• Instructions to follow: Give the lines running from the line containing "You are a GUI" to the line containing "click(x=779, y=429)", both included, as a Markdown table with the columns Row and Line, skipping blank lines. Leave the pictures out of the table.

• Material to process:
** start **
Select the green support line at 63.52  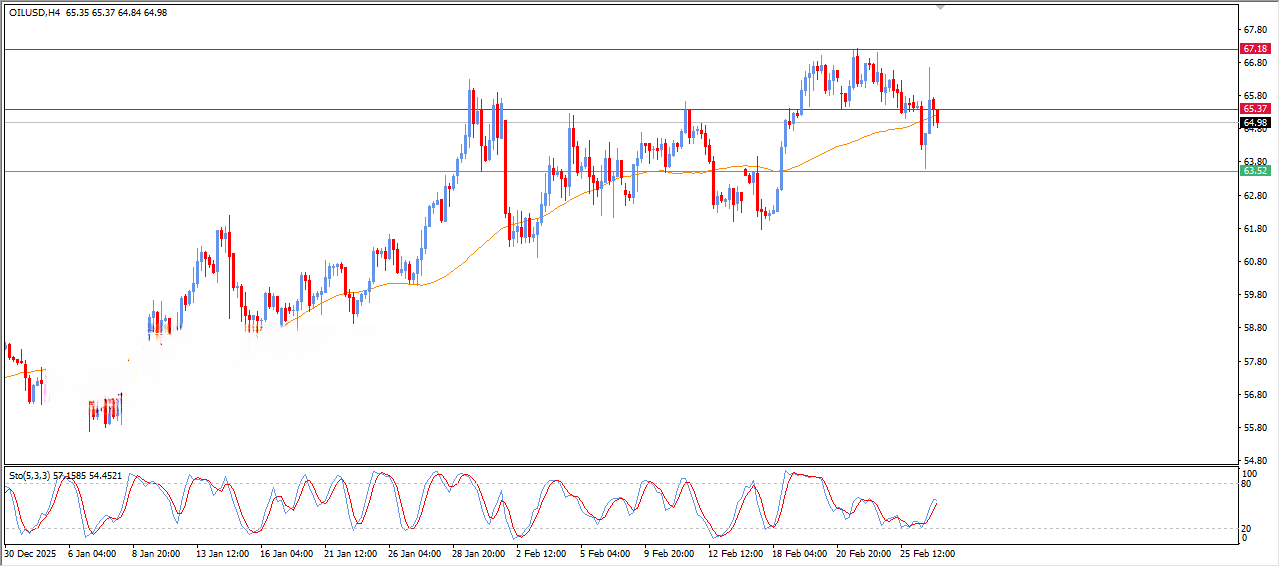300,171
** end **
** start **
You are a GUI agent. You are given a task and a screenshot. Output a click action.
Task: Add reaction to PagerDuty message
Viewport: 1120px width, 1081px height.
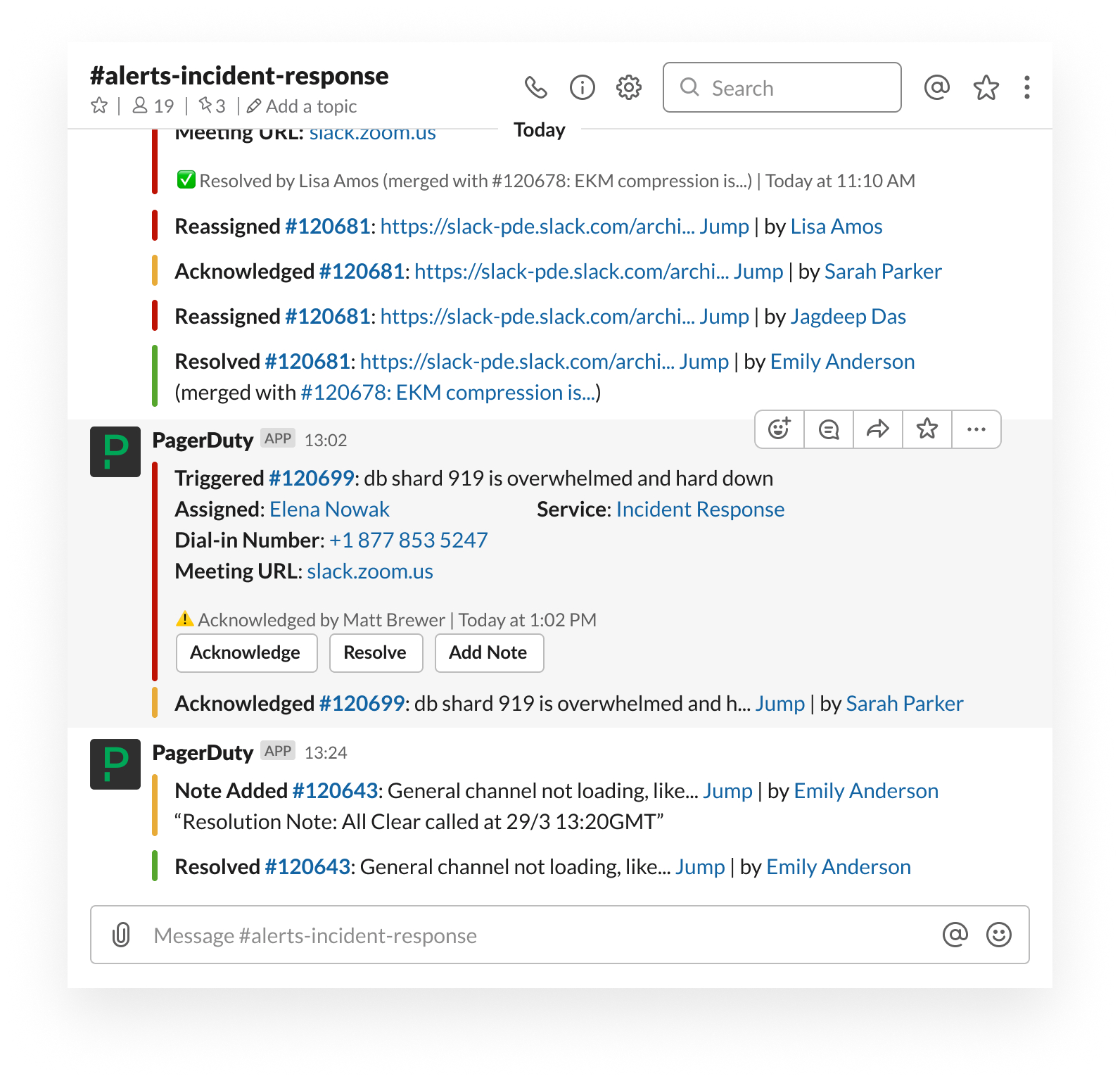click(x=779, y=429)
** end **
• Response for this exercise:
| Row | Line |
|---|---|
| 1 | You are a GUI agent. You are given a task and a screenshot. Output a click action. |
| 2 | Task: Add reaction to PagerDuty message |
| 3 | Viewport: 1120px width, 1081px height. |
| 4 | click(x=779, y=429) |